Brief - Where "agent" occurs in a line of the entries below, copy that line.

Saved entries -
= = =

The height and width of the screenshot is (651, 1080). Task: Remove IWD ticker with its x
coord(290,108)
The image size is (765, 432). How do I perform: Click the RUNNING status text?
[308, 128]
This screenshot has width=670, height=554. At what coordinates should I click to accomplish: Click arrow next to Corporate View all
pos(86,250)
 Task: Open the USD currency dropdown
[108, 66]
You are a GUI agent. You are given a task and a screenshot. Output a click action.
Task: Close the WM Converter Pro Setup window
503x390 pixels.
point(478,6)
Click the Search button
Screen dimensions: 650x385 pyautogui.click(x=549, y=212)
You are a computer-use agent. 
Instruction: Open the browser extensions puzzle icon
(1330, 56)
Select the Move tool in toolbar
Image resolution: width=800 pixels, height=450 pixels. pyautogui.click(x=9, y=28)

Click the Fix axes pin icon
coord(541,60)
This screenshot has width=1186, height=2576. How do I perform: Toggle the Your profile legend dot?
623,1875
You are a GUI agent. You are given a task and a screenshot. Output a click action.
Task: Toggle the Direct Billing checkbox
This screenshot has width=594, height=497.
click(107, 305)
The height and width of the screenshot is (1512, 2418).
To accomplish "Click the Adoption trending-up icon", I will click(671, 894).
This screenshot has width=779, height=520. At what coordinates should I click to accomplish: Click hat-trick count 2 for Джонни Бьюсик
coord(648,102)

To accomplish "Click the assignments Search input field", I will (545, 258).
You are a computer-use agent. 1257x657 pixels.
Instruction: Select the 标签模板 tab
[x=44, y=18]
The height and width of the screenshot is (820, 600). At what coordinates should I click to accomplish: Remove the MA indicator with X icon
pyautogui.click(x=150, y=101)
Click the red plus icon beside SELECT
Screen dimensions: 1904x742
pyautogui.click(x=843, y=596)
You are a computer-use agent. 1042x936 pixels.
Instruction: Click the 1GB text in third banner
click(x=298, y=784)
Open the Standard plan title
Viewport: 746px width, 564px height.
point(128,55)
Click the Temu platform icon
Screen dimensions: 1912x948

= = =

Task answer -
You are a GUI agent. You are given a task and a screenshot. Output a click action.
You are a computer-use agent. 
You are a GUI agent. You are given a task and a screenshot. Output a click action.
You are a computer-use agent. 1257x657 pixels.
You are a computer-use agent. 1042x936 pixels.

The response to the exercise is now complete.